New England could be a mild, U.S.-based case of how much of the world, whether cut off from sufficient gas involuntarily or by choice, deals with the challenges of building out renewable energy resources while still relying on energy that comes out of the ground, as opposed to the wind and the sun.
Why New England?
“The region is highly dependent on natural gas for both heating homes, which is a huge need for New England in the winter, and generating electricity,” said Caitlin Marquis, a director at Advanced Energy Economy. “If you have a very cold day, or if you have any extended cold stretch of days, you have an issue of not having enough fuel to meet combined heating and electricity needs of the region. There is limited infrastructure, and [there’s] not been much investment in supply infrastructure for a while.”
Just over half of the electricity produced in New England comes from gas, which is largely imported through a network of pipelines that were largely laid down decades ago. The remaining balance of gas is imported, oddly enough, from overseas.
And New England still hasn’t kicked more carbon-intensive forms of power entirely.
There are plans for more renewable energy, but, as Stephen George, an official at ISO-NE, said in a presentation, “Generator retirements occur on schedule, but new resources are often delayed.”
While the goals of these two regions, which are both wealthy and committed to aggressive climate goals, are to minimize the use of carbon-emitting sources of power, the demands of harsh weather and reliability have extended natural gas’s reign.
That’s thanks to opposition both in New England itself and in neighboring states, especially New York, to building new pipelines.
New England vs. the world
At the import terminals where LNG arrives in the Northeast, the average price for the gas is three times what it is at the export terminals largely on the Gulf Coast.
In effect, the rest of the country is sufficiently served with gas that can’t go anywhere else through the pipeline system, while New England has to go out on the global market to get the gas it needs to keep the lights on and homes warm. This is then reflected on electric bills, which are already high and starting to climb across the region.
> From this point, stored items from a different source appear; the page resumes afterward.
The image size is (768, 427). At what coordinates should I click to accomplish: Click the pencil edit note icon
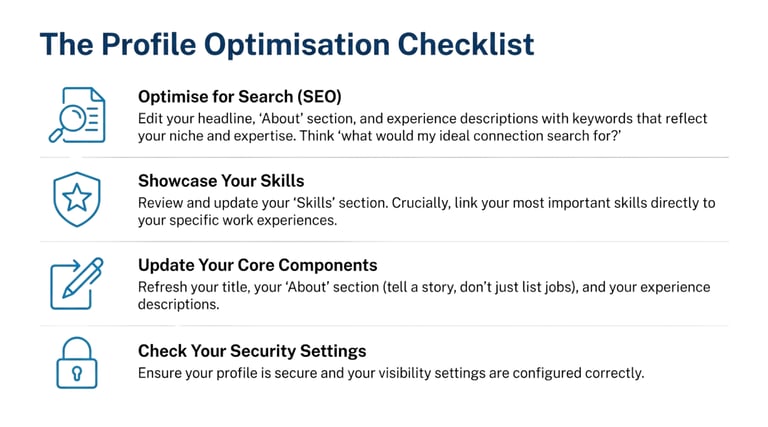tap(77, 283)
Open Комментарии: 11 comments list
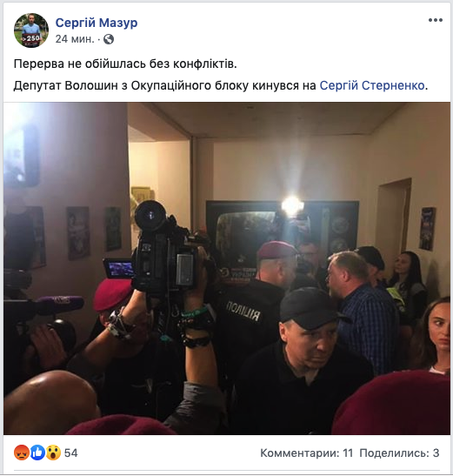Image resolution: width=453 pixels, height=476 pixels. click(307, 453)
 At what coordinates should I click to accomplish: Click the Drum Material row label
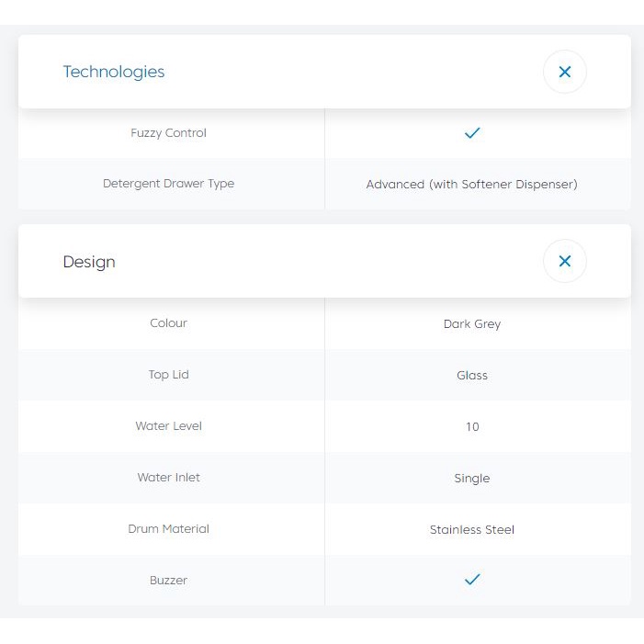(168, 529)

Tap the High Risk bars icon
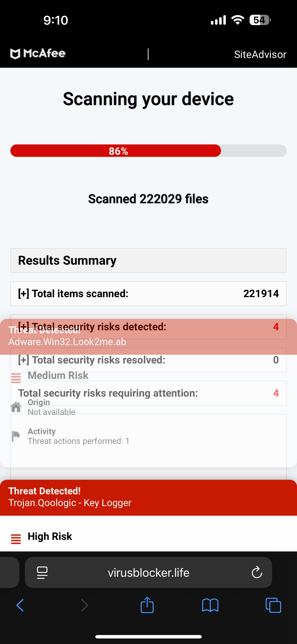(16, 539)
“If we want a cargo full of LNG to come to Boston, we have to outcompete Europe,” said Meredith Angwin, an energy analyst and author of “Shorting the Grid.”
LNG can make up up to a third of the region’s whole natural gas supply, according to the Energy Information Administration. New England pays for the privilege, with prices for natural gas sometimes being five times higher in New England than the U.S. reference price in Louisiana.
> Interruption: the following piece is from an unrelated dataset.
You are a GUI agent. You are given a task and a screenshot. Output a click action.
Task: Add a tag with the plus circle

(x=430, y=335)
“Even with the successful development of extensive offshore and onshore wind as well as solar generation in New England, the region will continue to be dependent on resources with the operating flexibility to balance and backstop this variable renewable generation to sustain reliability. Today, natural gas generation provides this flexibility, and in the future, this could include non-carbon-emitting energy storage technologies,” ISO-NE said in the Granholm letter.
The catch
For environmentalists and advocates for green energy, the current situation is not an indictment of their effort to limit or prevent new fossil fuel infrastructure, but proof that New England needs to redouble its efforts to generate and store energy renewably.
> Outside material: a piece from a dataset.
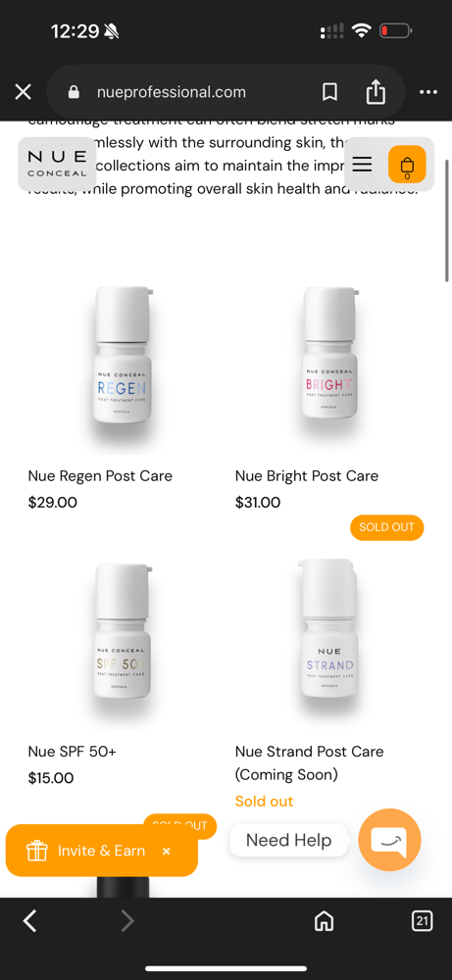Go to the browser home icon
The width and height of the screenshot is (452, 980).
pos(324,920)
“We have the system we have, and we need to manage through the upcoming winter with resources we have. We can’t lose sight of longer-term needs to transition to natural gas to more renewables, energy storage, building out transmission infrastructure to get us away from this annual cycle of worrying about the upcoming winter and how we’re going to manage through,” Marquis said.
A coalition of environmental groups pointed to Texas’ winter storm Uri, where the state was hammered by devastating blackouts due, in part, to unavailability of natural gas, as a sign that gas is not always as available as it’s marketed to be.
“The solution is not to put good money after bad by building more fossil fuel generation or costly pipelines that will never pay off, but instead to invest in clean solutions that will make the region’s electric system more reliable while reducing the emissions causing climate change,” the coalition of groups said.
For them, the response to New England’s electricity woes should be to invest more in demand-response and demand-management systems in the short term, which can reduce the amount of electricity needed from the grid at times of high usage, while investing in new renewable energy and storage capacities to eventually replace much of the role gas currently plays.
“If they’re called upon to reduce their demand immediately,” June Tierney, a Vermont energy official said, “they will respond.”
In any case, New England may face a mild or even average winter and make it through. But the problem of adequacy will likely persist.
“Until the Ukraine War, most articles about the grid were about the grid we could have,” Angwin said, “People don’t know what the constraints are on the grid we do have, people are waking up now.”